"Angel of Harlem" is a song by Irish rock band U2. It is the tenth track on their 1988 album Rattle and Hum, and was released as its second single in December 1988. It topped the charts in Canada and New Zealand, and peaked at number nine on the UK Singles Chart, number eight on the Dutch Top 40, number 14 on the Billboard Hot 100, and number one on the Mainstream Rock Tracks chart. Written as a homage to Billie Holiday, it was released with two different B-sides; one was an original U2 song called "A Room at the Heartbreak Hotel," while the other was a live version of Rattle and Hums "Love Rescue Me".

Content
The lyrical content of the song refers to various New York City-area landmarks, including John F. Kennedy International Airport, WBLS radio, and Harlem.
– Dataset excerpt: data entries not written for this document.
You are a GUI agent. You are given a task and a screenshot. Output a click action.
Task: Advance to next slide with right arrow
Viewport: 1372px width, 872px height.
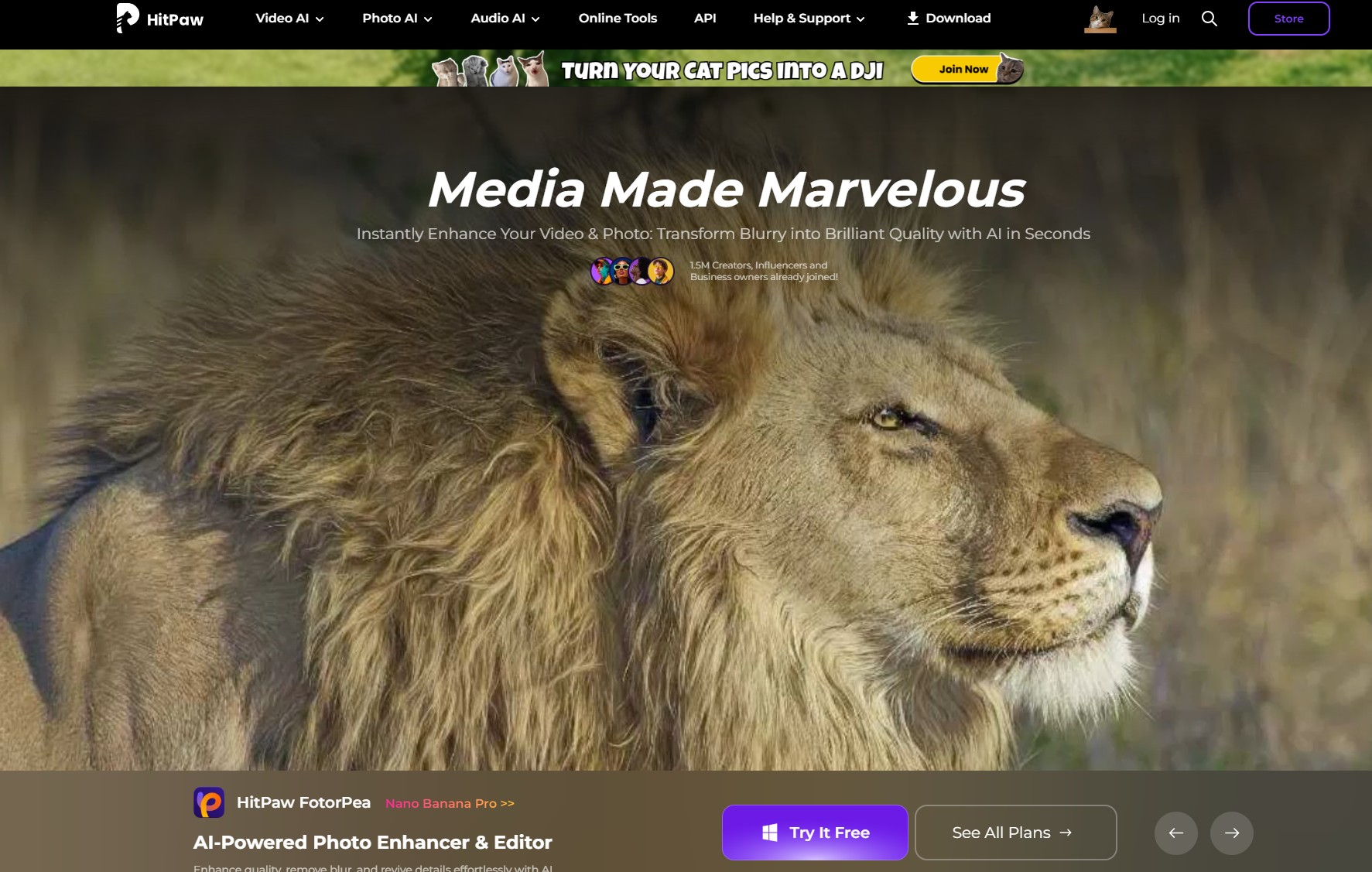click(x=1231, y=833)
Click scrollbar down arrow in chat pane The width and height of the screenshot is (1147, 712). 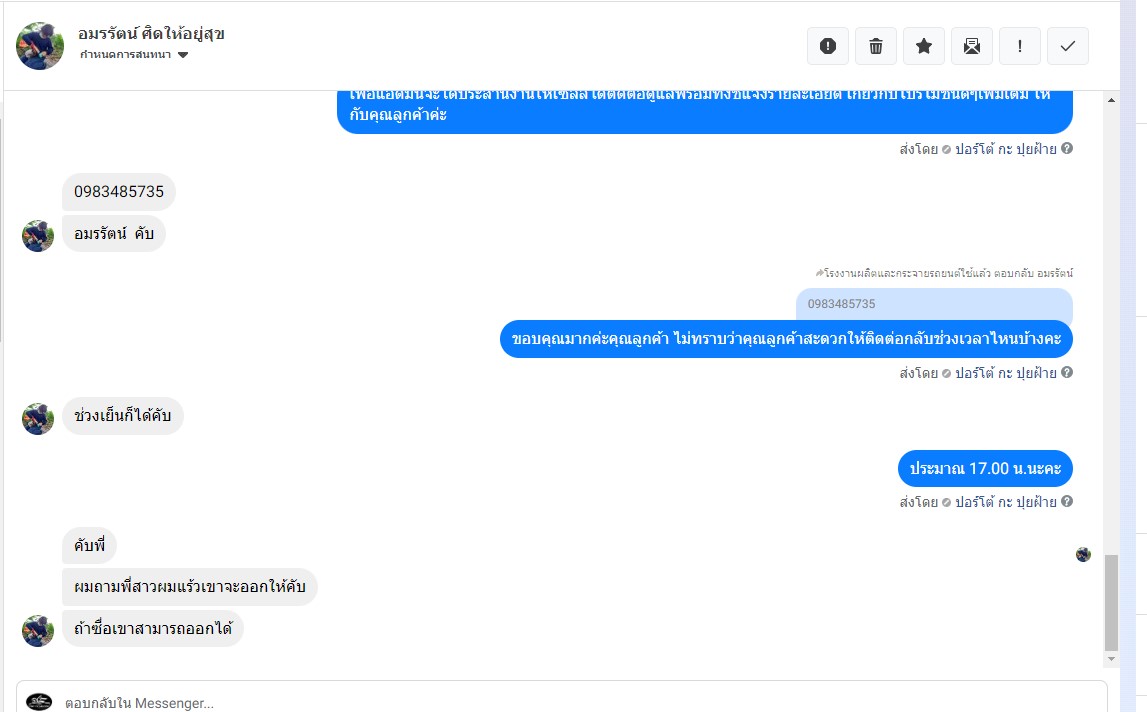(x=1111, y=659)
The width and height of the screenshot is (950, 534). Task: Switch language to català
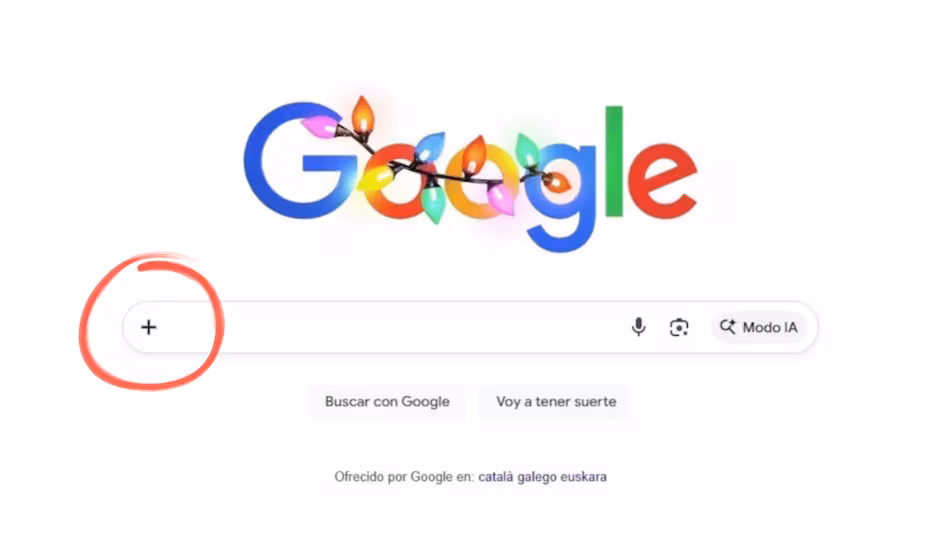click(496, 477)
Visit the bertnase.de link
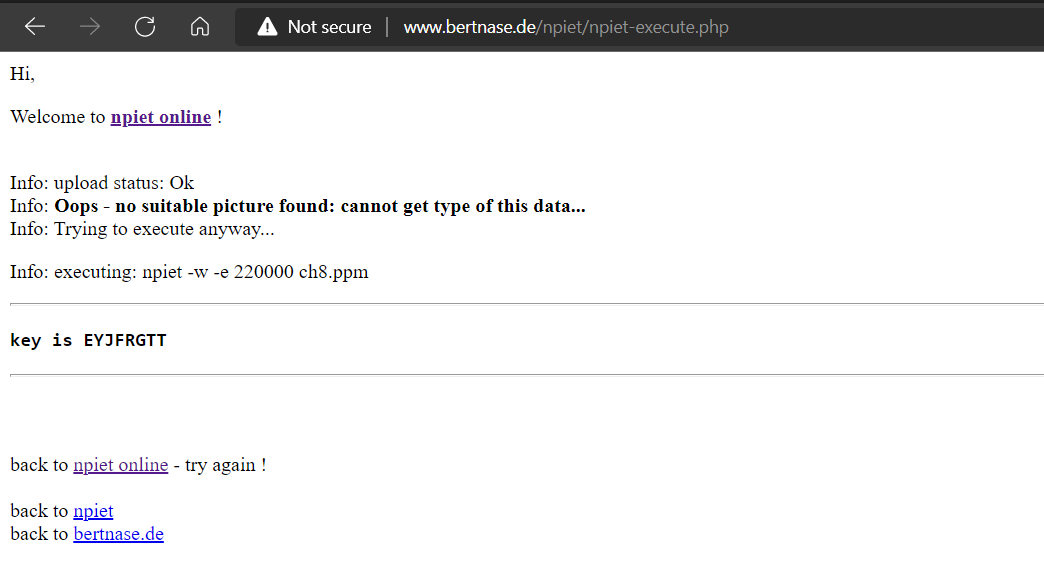The width and height of the screenshot is (1044, 562). (x=119, y=534)
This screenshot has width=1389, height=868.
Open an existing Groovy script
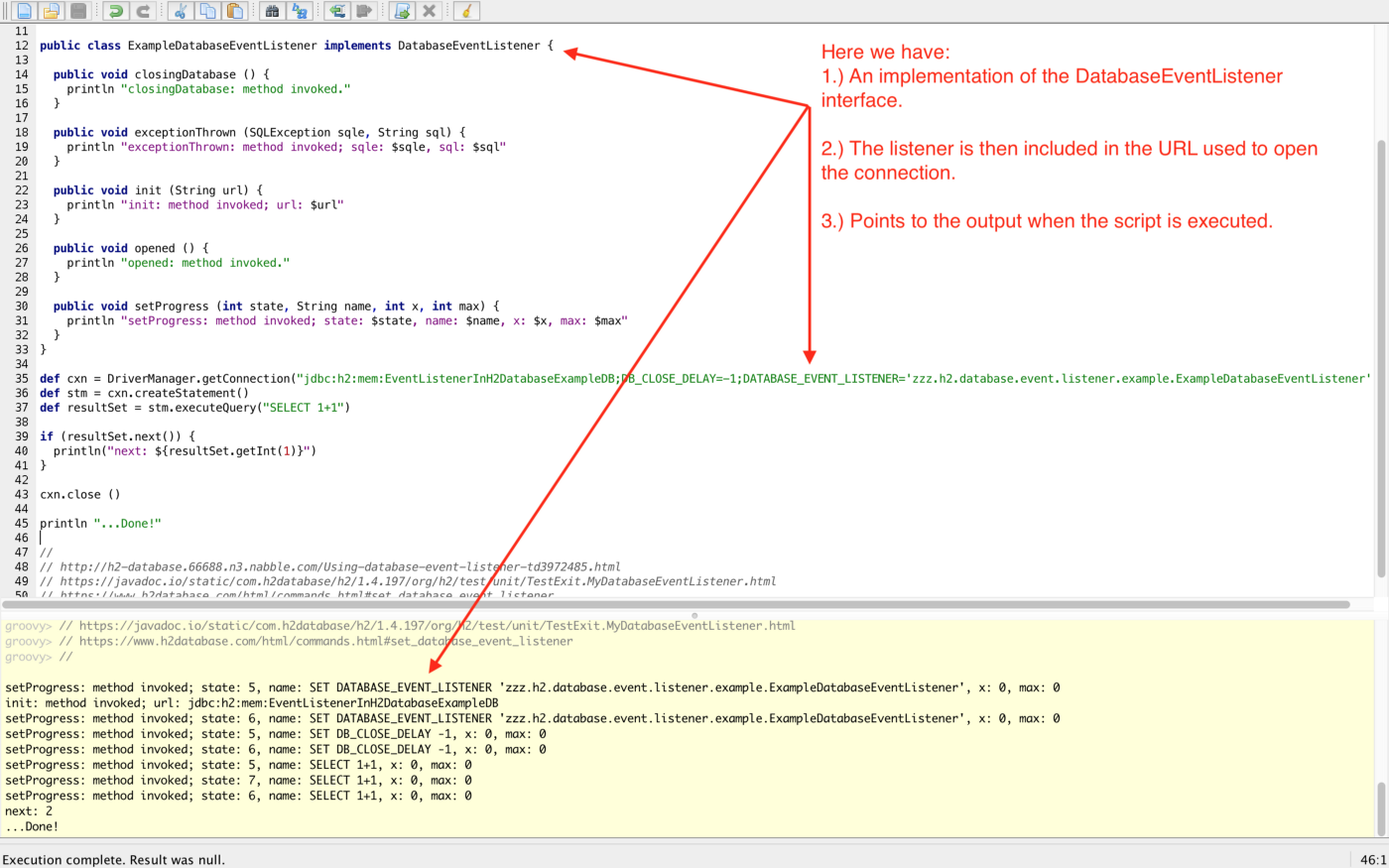click(51, 11)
It also refers to jazz-related history including John Coltrane and A Love Supreme, Birdland club, Miles Davis and Billie Holiday ("Lady Day").

History
"Angel of Harlem" was written during 1987's Joshua Tree Tour in "a time of experimentation" and immersion by U2 in "the various facets of American roots music". U2 lead singer Bono has said that the writing of the song was inspired by U2's initial trip to New York City: "'We landed in JFK and we were picked up in a limousine. We had never been in a limousine before, and with the din of punk rock not yet faded from our ears, there was a sort of guilty pleasure as we stepped into the limousine. Followed by a sly grin, as you admit to yourself this is fun. We crossed Triborough Bridge and saw the Manhattan skyline. The limo driver was black and he had the radio tuned to WBLS, a black music station. Billie Holiday was singing. And there it was, city of blinding lights, neon hearts. They were advertising in the skies for people like us, as London had the year before'".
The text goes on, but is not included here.